Pro-Savana is a triangular project between Mozambique, Brazil and Japan, to be implemented along the Nacala Development Corridor in the north of the country. In theory, the project covers some 11 million hectares of land, in 19 districts in Zambezia, Nampula and Niassa provinces.
The idea behind Pro-Savana is to convert peasant subsistence agriculture into commercial agriculture, so that the Nacala Corridor becomes a granary that can feed the country and produce a surplus for export.
Agriculture Minister Jose Pacheco told Mozambican journalists in Tokyo, ahead of Nyusi’s arrival, that some of the pillars of Pro-Savana, notably that of agricultural research, are already under implementation.
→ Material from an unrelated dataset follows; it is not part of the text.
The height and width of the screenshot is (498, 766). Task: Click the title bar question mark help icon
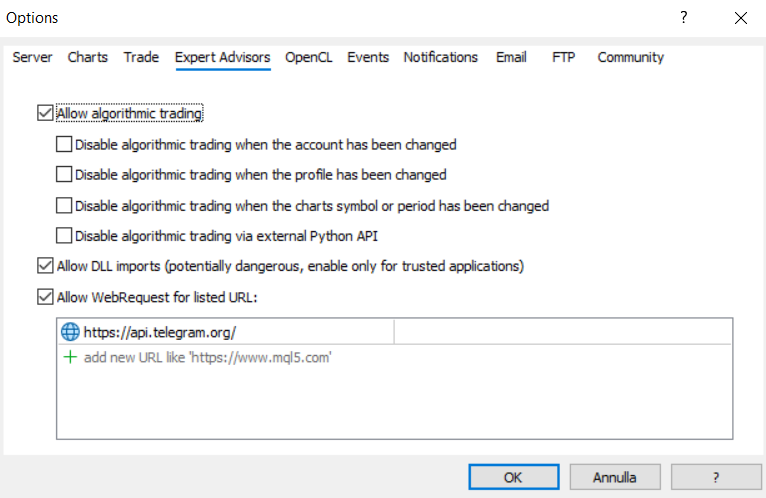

Pacheco said there has been a qualitative improvement in laboratory resources, notably through the establishment of a soil laboratory in Nampula that has been operating since 2015. Thanks to this, samples, not only from the Nacala corridor, but from all over northern Mozambique, which were once sent to Maputo for analysis can now be analysed in Nampula. A second laboratory to support agricultural production will now be established in Niassa.
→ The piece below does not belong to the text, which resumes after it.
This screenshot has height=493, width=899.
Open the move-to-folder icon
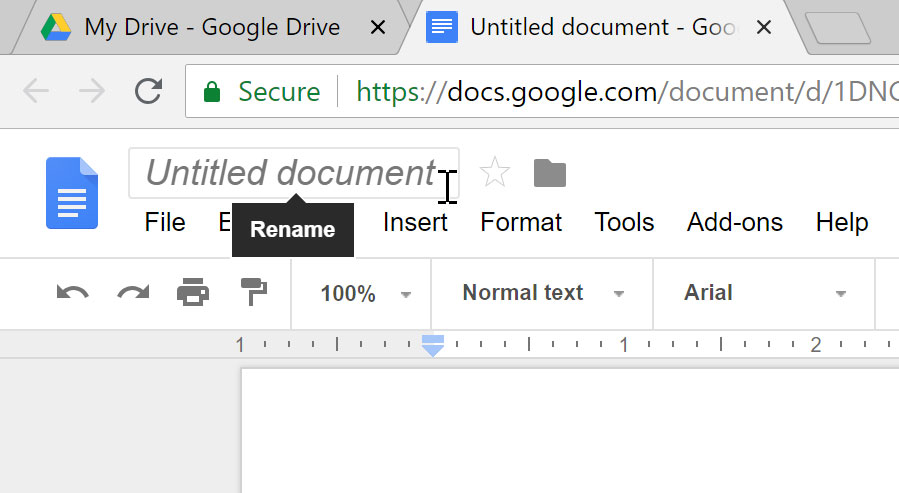point(550,174)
Mozambican agricultural scientists are being trained under Pro-Savana, said Pacheco, including the country’s first ever doctor in cashew sciences, whose task is to stimulate cashew nut production throughout the northern provinces.
The target group for Pro-Savana consists of small scale peasant producers who will be exposed to modern technologies, and given access to improved seeds and other factors of production. This is intended to increase production and productivity, and drive the shift from subsistence farming to agro-business.
Pacheco said that so far Mozambique has about 600,000 producers benefitting from “advanced technological packages”, and working in an agro-business perspective. In the 2017/2018 agricultural year, this number could rise to 800,000.
“It’s still not much, for the universe of producers we have”, said Pacheco, “but it’s from this nucleus that we shall acquire the experience to progress in a speedier fashion in order to cover the great majority of the 4.5 million producers in the country”.
Pacheco said the Pro-Savana master plan is still under discussion, involving “participatory consultations”, with various stakeholders. In Mozambique’s case those consulted included a range of NGOs, some of whom have been bitterly opposed to Pro-Savana, claiming that it is a “land grab” by Brazilian commercial farming interests. The Mozambican government has repeatedly denied that peasant farmers will lose their land because of Pro-Savana.
Once a consensual master plan has been decided, Pacheco said, the possibility will be open to obtaining lines of credit to finance small producers.